ISIS: Serangan Mematikan di Parade Militer Iran Bukan yang Terakhir
TEHERAN, iNews.id - Seorang juru bicara Negara Islam (ISIS) mengatakan serangan terhadap pasukan Garda Revolusi Iran yang terjadi pada akhir pekan lalu bukanlah yang terakhir. Hal itu dikatakan dalam sebuah video yang dirilis pada Rabu (26/9/2018).

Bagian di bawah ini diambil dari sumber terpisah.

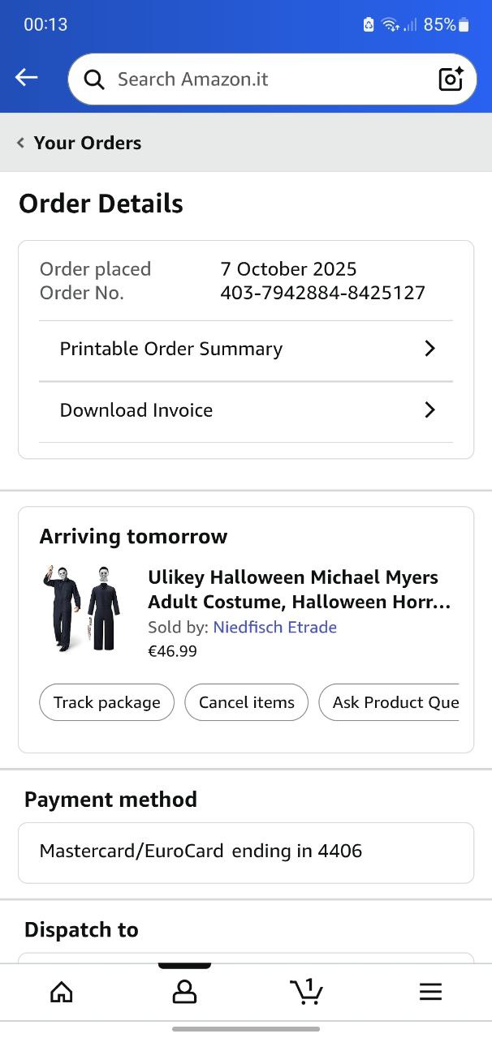Tap the Ask Product Question button

pos(389,702)
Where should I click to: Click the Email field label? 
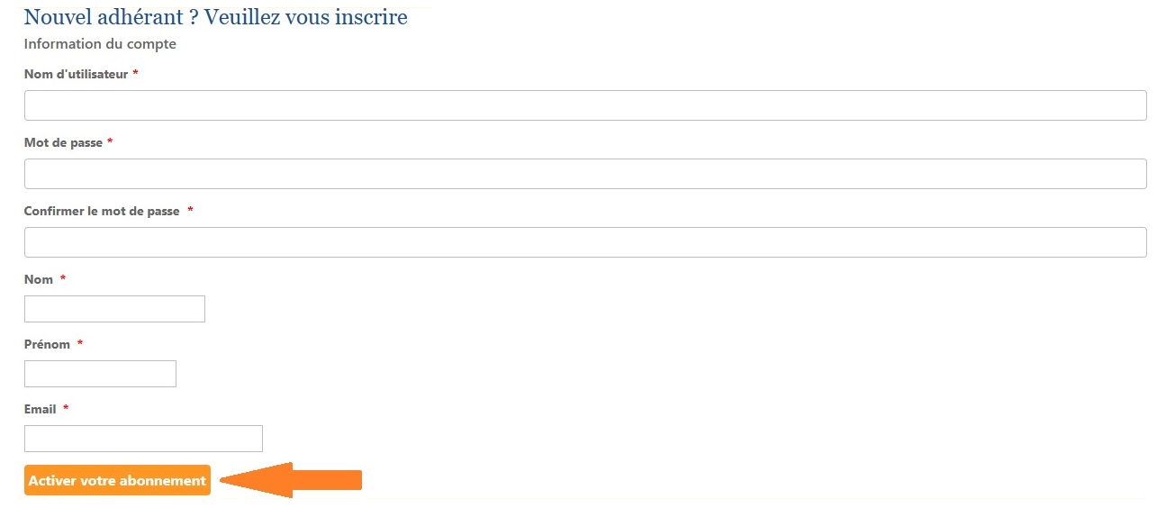pyautogui.click(x=40, y=409)
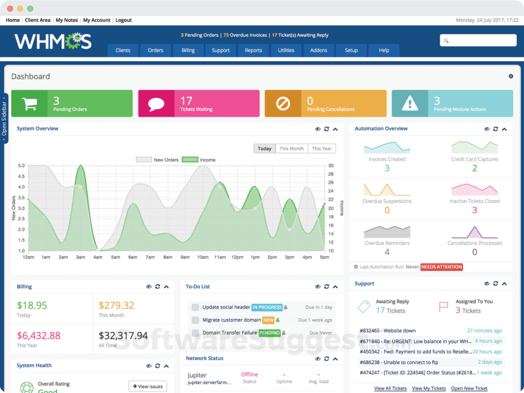Image resolution: width=524 pixels, height=393 pixels.
Task: Check the Update social header to-do item
Action: click(x=195, y=307)
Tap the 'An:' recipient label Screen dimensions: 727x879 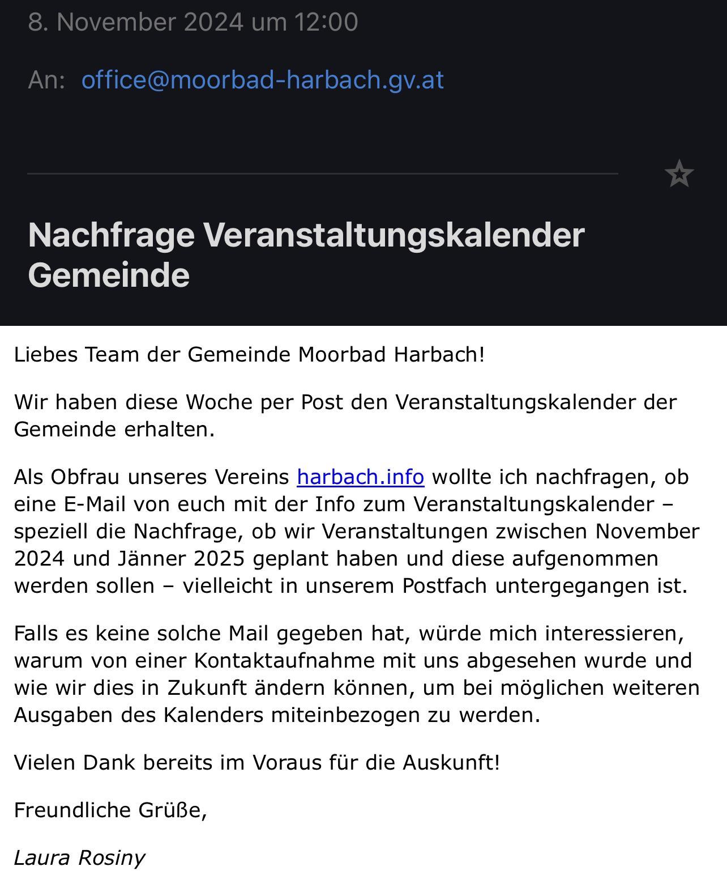tap(47, 80)
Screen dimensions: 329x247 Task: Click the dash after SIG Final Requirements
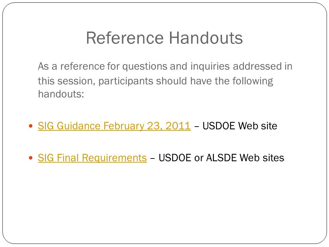(153, 158)
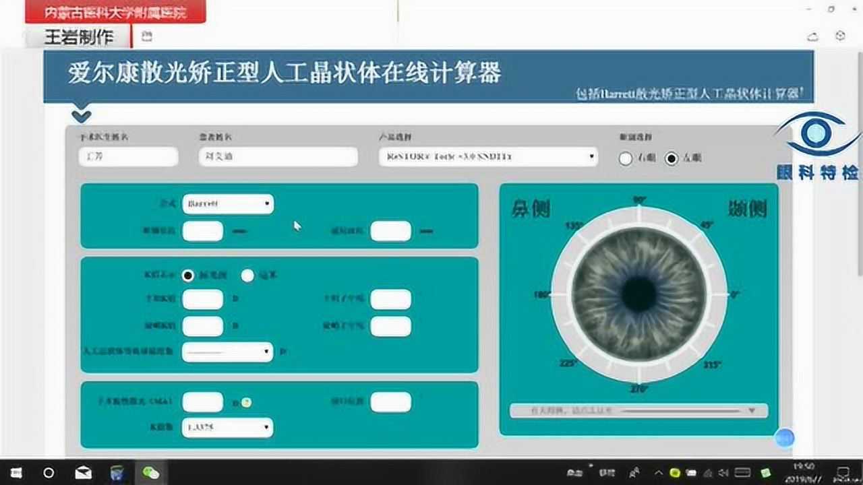Open the Windows Start menu
This screenshot has width=863, height=485.
15,473

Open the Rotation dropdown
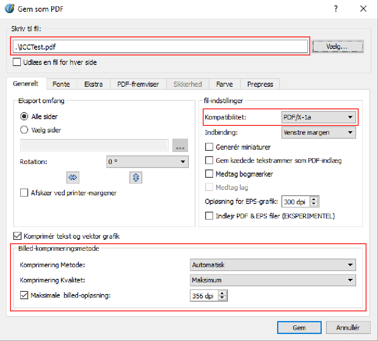point(147,162)
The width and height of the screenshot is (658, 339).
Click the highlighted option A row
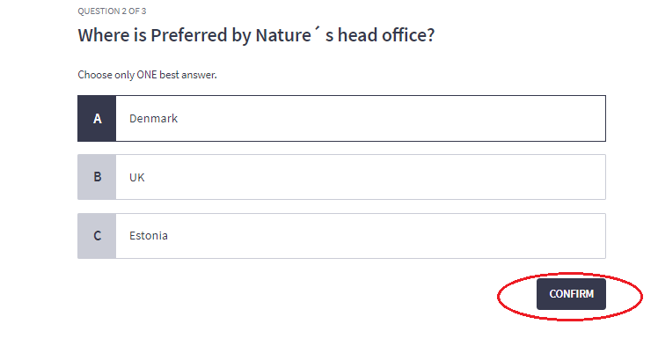[341, 119]
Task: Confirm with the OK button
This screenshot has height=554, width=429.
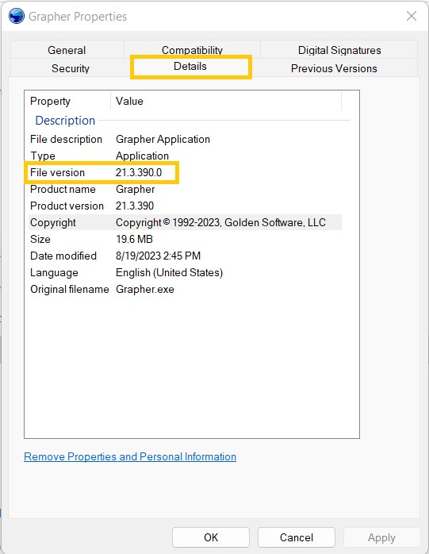Action: pyautogui.click(x=211, y=537)
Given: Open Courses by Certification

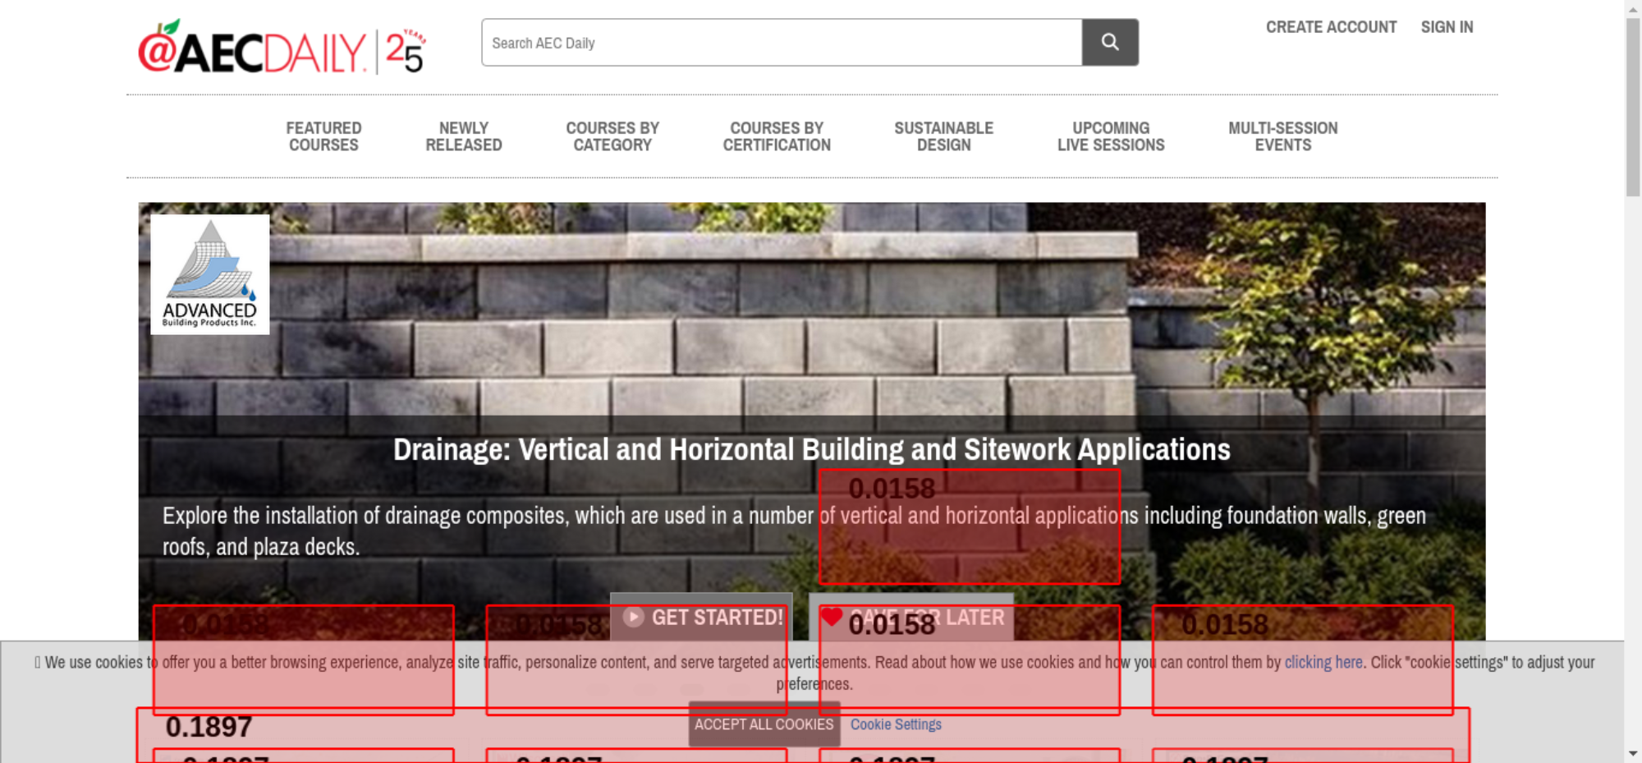Looking at the screenshot, I should 777,136.
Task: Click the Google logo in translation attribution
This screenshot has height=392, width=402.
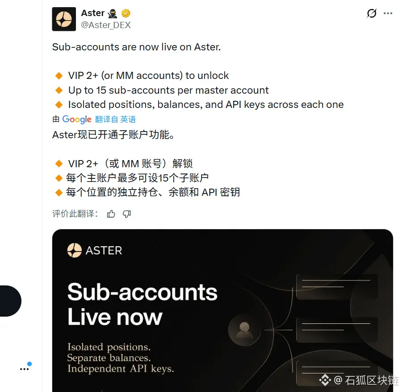Action: coord(77,120)
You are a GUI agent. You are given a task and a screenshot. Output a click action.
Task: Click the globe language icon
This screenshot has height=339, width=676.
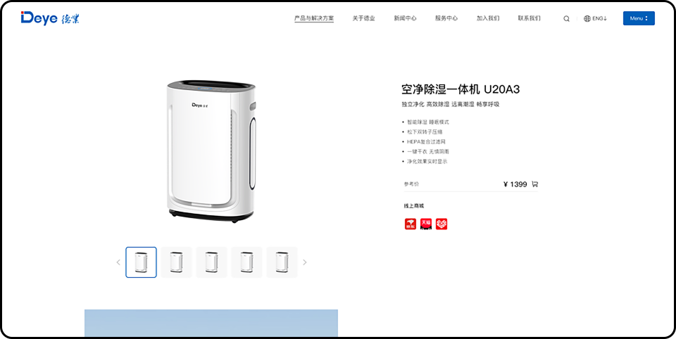click(x=587, y=18)
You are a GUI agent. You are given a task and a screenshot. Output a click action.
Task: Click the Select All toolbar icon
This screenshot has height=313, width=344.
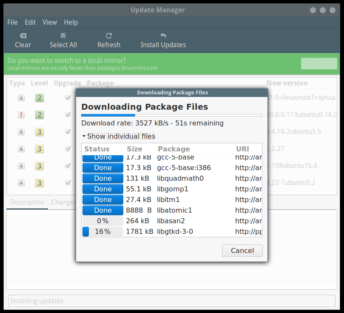coord(63,35)
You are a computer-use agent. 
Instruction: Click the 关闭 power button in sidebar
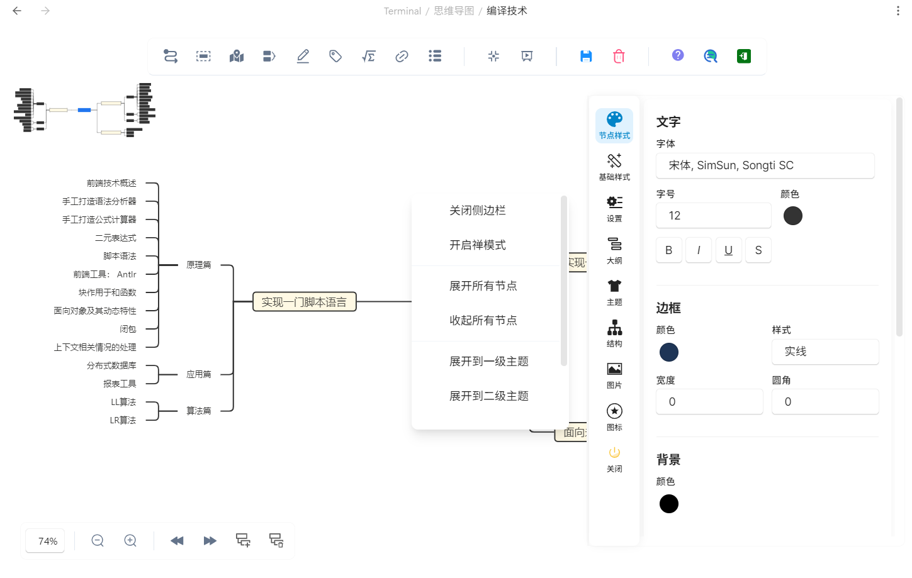[614, 459]
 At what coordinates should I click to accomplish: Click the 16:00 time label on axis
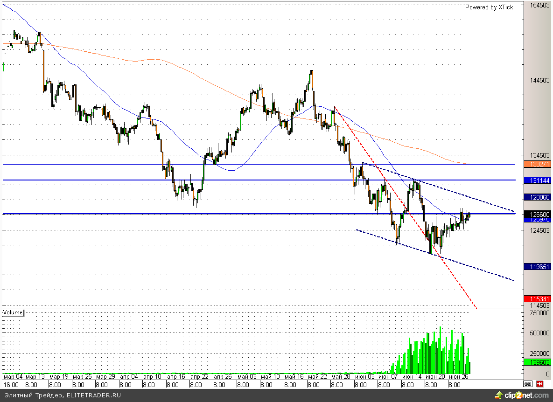[11, 385]
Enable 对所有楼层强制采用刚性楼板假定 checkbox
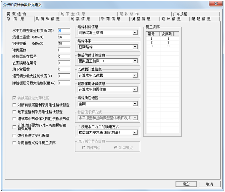The width and height of the screenshot is (225, 192). tap(14, 105)
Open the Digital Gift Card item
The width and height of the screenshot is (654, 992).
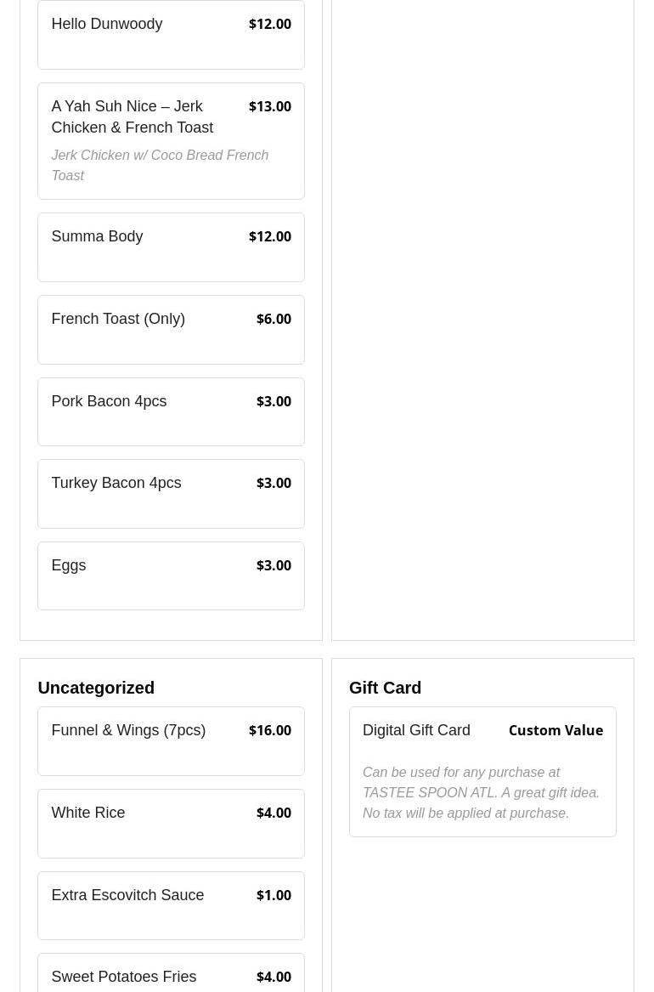point(416,731)
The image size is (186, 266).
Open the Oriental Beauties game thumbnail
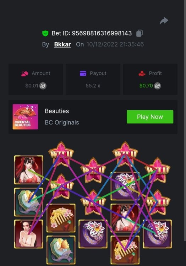point(25,117)

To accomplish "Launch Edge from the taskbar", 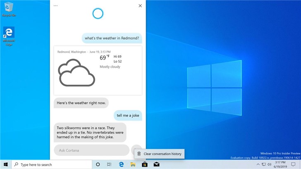I will click(x=121, y=164).
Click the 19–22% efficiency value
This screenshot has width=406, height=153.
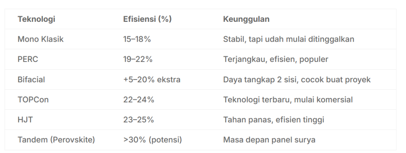138,59
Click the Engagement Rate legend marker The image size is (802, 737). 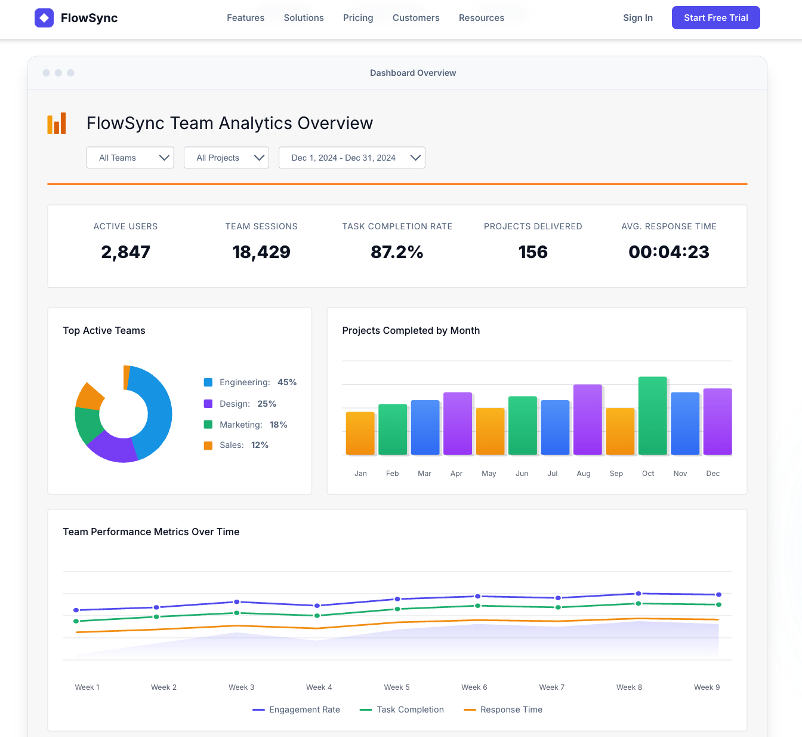(x=258, y=710)
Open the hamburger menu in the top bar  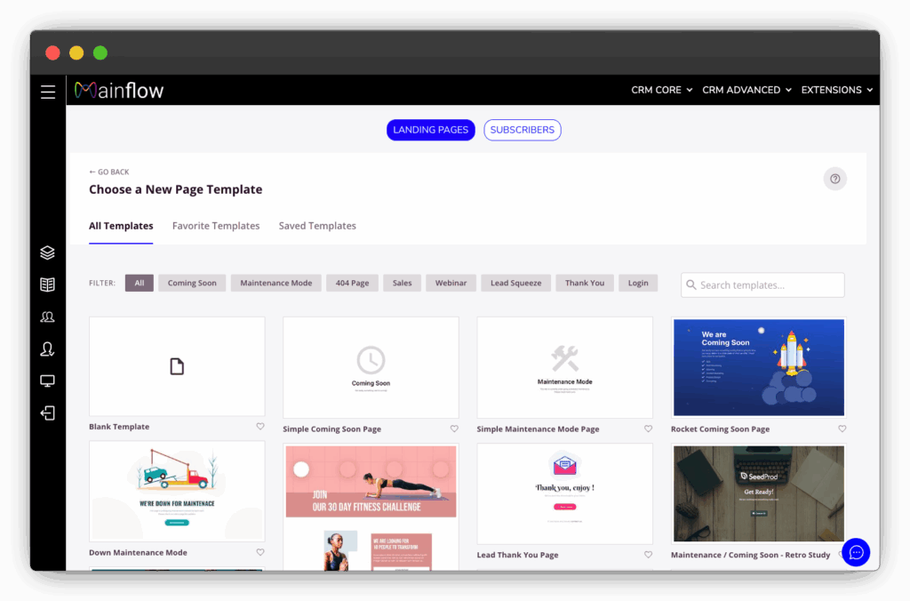[x=48, y=92]
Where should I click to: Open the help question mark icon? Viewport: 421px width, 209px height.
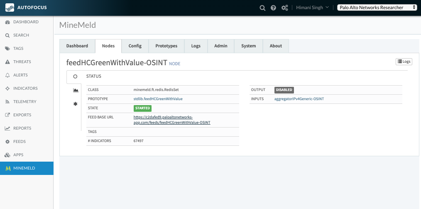(273, 7)
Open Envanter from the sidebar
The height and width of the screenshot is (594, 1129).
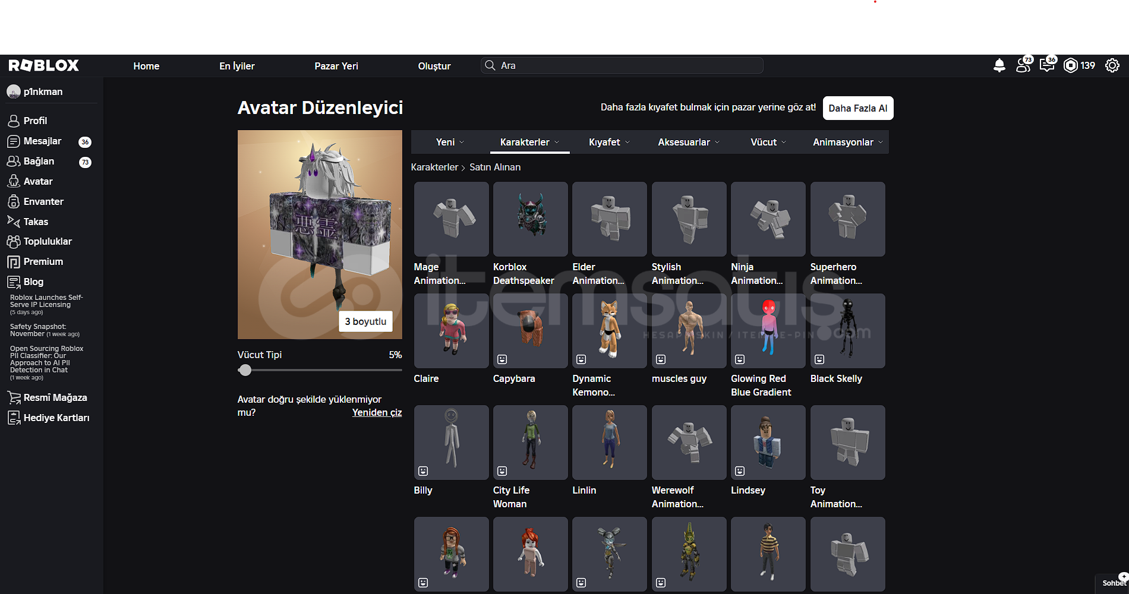click(43, 201)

"Serangan Ahvaz tidak akan menjadi yang terakhir, insyaallah," kata Abi Al Hassan Al Muhajer, dalam rekaman yang sebarkan oleh jaringan Al Furqan di Telegram, seperti dilaporkan Reuters, Kamis (27/9/2018).
"Para putra khalifah telah membuktikan betapa rapuhnya keamanan Negara Majus (Iran)," katanya.
Reuters tidak dapat secara independen memverifikasi rekaman audio tersebut.
Presiden Iran Bersumpah Membalas Tanpa Ampun Serangan Parade Militer
Sejumlah pria bersenjata membunuh 25 orang di parade militer di Iran yang digelar Sabtu (21/9/2018). Hampir dari setengah korban merupakan anggota Garda Revolusi.